You will work over 55hr weeks, you will be pinged "after hours" & over the weekend/holiday, you will not be able to utilize the unlimited/flexible PTO that is advertised, and you will be underpaid so seriously think about the above when considering employment here.
To preface, the role has transitioned to a Client Partner title however much of the actual job is the same for those that were brought on as TAMs.
A major issue stems from Client Partner/TAM managing the entirety of the client relationship, juggling onboarding and maintenance clients, while navigating V1, V2, maybe V3 of the platform. These 5 components drastically alter scope for a single client (just from IPA internally, not factoring in partner integrations). What this means, clients will not roll off your radar as there is no handoff from Client Partner/TAM to Customer Success, yet the scope for each client will remain and evolve.
An important call out here is that Project Managers do not communicate with the client so be prepared to vouch for timeline/deliverable impacting decisions that you have no control over. This is the first role I've ever been in where the PMs do not interact with client/do not directly manage timeline which minimizes any sense of responsibility from their end for the actual delivery of the project.
Another call out is that upper management is highly involved. Due to nature of the agency, clients will go above the Client Partner/TAM and loop in the CEO. In turn, the CEO gets involved, over promises to client, drops the new scope onto the TAM/PM/Dev team, then shifts gears into another department that's in need of attention. This causes deadlines to be missed and another upset client. To management, I would suggest empowering the assigned TAM to handle these situations and aim for a more lassiez-faire approach.

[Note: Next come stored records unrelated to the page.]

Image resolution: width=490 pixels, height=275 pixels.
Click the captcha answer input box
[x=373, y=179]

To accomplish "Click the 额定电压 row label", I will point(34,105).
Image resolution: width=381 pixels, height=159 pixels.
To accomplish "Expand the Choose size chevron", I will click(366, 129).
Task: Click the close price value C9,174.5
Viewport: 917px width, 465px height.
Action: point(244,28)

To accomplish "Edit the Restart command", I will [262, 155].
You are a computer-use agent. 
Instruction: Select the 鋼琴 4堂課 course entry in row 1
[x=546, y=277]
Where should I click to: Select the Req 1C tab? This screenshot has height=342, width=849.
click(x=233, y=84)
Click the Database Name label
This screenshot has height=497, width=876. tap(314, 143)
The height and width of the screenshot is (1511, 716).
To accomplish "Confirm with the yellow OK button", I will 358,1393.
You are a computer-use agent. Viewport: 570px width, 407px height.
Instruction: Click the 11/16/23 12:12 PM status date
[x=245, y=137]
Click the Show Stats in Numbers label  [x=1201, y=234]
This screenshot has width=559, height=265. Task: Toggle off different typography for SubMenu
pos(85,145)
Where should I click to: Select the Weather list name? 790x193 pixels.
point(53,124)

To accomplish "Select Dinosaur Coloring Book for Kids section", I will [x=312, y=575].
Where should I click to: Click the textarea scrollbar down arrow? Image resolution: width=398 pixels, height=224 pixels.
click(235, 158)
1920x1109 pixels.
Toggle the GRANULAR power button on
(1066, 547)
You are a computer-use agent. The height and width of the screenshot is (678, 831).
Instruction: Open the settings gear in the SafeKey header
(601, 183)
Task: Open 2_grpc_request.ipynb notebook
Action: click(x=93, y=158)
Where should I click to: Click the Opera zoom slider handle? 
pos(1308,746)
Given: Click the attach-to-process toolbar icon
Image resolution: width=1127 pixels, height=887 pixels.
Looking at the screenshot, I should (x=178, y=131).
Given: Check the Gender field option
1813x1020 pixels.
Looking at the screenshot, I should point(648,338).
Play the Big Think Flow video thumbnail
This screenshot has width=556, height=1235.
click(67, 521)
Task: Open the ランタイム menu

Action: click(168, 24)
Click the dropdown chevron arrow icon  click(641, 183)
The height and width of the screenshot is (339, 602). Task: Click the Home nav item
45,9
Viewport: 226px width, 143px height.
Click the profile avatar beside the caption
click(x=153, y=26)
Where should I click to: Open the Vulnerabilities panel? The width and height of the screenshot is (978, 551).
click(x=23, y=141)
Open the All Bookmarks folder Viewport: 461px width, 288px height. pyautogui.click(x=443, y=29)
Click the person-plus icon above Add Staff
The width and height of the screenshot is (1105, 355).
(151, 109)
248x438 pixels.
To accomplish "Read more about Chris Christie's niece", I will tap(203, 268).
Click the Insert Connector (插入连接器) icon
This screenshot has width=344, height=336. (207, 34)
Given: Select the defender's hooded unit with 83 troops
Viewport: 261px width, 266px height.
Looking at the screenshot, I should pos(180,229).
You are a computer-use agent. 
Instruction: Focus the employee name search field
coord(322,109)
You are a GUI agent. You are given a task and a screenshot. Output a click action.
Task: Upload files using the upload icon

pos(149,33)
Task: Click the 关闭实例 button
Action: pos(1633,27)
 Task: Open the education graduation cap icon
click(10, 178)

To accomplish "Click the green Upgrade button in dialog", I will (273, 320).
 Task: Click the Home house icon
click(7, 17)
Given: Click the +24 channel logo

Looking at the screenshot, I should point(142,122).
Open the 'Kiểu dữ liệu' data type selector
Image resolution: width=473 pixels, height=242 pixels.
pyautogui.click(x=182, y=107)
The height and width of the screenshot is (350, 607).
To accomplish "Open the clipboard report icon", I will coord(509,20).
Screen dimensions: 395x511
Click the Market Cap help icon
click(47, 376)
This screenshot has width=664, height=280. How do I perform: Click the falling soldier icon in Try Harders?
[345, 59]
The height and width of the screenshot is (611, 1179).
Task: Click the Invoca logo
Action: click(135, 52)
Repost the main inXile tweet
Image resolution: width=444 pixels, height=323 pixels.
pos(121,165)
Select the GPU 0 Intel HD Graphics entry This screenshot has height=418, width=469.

A side note, good absolute luck communicating with the CTO. There is a chance the Head PM can assist in assigning backend support. But if you don't have a backend dev to assist and need to reach out to the CTO, you will utilize every ounce of patience in your being. He does not work well with Client Partners nor PMs nor does he communicate well to Client on client calls. He will speak to you like you're an idiot, he will not use laymans terms to break down BE findings, and he will not give you a solution. He was the most difficult to work with at IPA and those in the MarTech team are very well aware.